AI harus dirancang agar aman dan terjamin keamanannya sepanjang siklus hidupnya. Langkah-langkah spesifik yang dapat diambil meliputi penerapan enkripsi data untuk mencegah akses tidak sah, pengujian keamanan berkala guna mendeteksi celah keamanan, serta pengembangan sistem AI yang dapat mendeteksi dan merespons ancaman secara otomatis.

Selain itu, perusahaan juga dapat menerapkan standar industri seperti ISO/IEC 27001 untuk memastikan keamanan informasi dalam seluruh proses pengembangan dan penerapan AI. Ini mencakup upaya perlindungan terhadap serangan siber serta penerapan protokol untuk menjaga privasi data. Contohnya, sistem pengenalan wajah yang digunakan di bandara untuk pemeriksaan keamanan harus menerapkan enkripsi tingkat tinggi agar data biometrik penumpang tidak dapat diakses oleh pihak yang tidak berwenang.

3. Keadilan dan Non-Diskriminasi (Fairness and Non-discrimination)

Sistem AI harus mendukung keadilan sosial dengan memastikan tidak terjadi bias atau diskriminasi. Pendekatan inklusif sangat diperlukan agar semua kelompok, terutama yang rentan, mendapatkan manfaat yang sama dari teknologi AI.

Contohnya, algoritma pinjaman harus dirancang untuk tidak mendiskriminasi berdasarkan ras atau gender. Misalnya, dalam sebuah studi di Amerika Serikat, ditemukan bahwa beberapa algoritma pinjaman cenderung memberikan suku bunga lebih tinggi kepada kelompok minoritas. Oleh karena itu, perusahaan keuangan harus melakukan audit berkala untuk memastikan bahwa sistem AI mereka adil bagi semua peminjam.

4. Transparansi dan Keterbukaan (Transparency and Explainability)

Sistem AI harus dapat dijelaskan dan dipahami oleh pengguna serta pemangku kepentingan. Pengguna harus mengetahui bagaimana AI bekerja dan bagaimana keputusan dibuat.

Cotohnya, platform e-commerce yang menggunakan AI untuk rekomendasi produk harus memastikan bahwa algoritmanya tidak hanya menampilkan produk dari merek besar, tetapi juga memberikan kesempatan yang adil bagi usaha kecil untuk bersaing. Misalnya, Amazon menggunakan AI dalam sistem pencarian dan rekomendasi produknya, dan jika tidak diaudit secara berkala, ada risiko bahwa merek-merek kecil akan tersisih dari hasil pencarian utama.

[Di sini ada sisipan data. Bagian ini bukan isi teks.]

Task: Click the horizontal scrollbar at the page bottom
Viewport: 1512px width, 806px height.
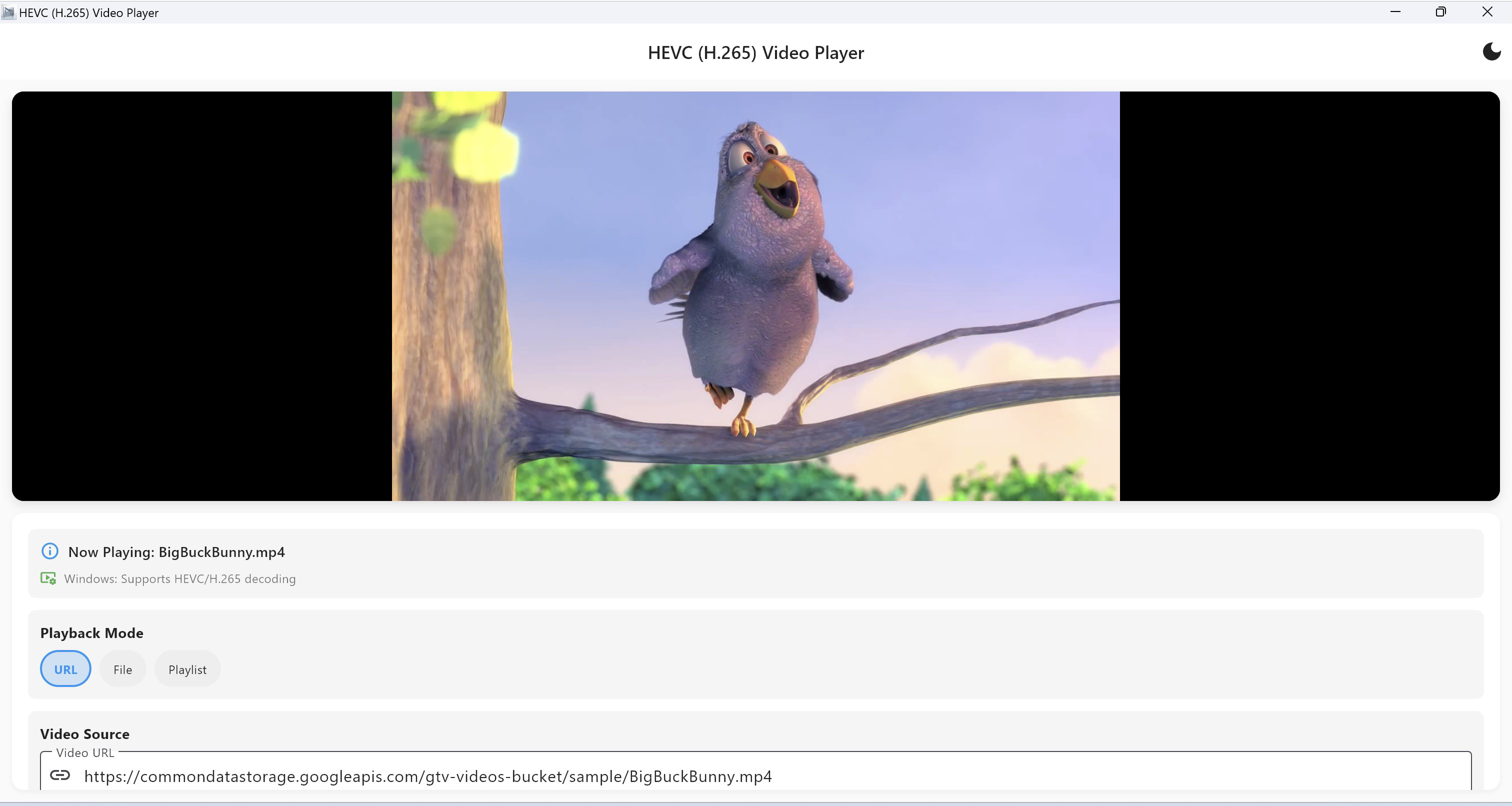Action: pyautogui.click(x=756, y=802)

5. Akuntabilitas dan Tanggung Jawab (Accountability and Responsibility)

Setiap pihak yang mengembangkan, menerapkan, dan menggunakan AI harus bertanggung jawab atas dampak yang ditimbulkan. Dalam praktiknya, hal ini dapat diwujudkan melalui regulasi yang mewajibkan perusahaan teknologi untuk melakukan audit algoritma secara berkala guna memastikan tidak ada bias atau dampak negatif yang tidak terduga.

Misalnya, Uni Eropa telah mengembangkan Artificial Intelligence Act, yang mengharuskan transparansi dan pengawasan ketat terhadap sistem AI berisiko tinggi. Selain itu, perusahaan seperti Google dan Microsoft telah menerapkan tim khusus yang bertugas untuk meninjau kebijakan etika AI sebelum teknologi baru diluncurkan ke publik.

6. Privasi dan Perlindungan Data (Privacy and Data Protection)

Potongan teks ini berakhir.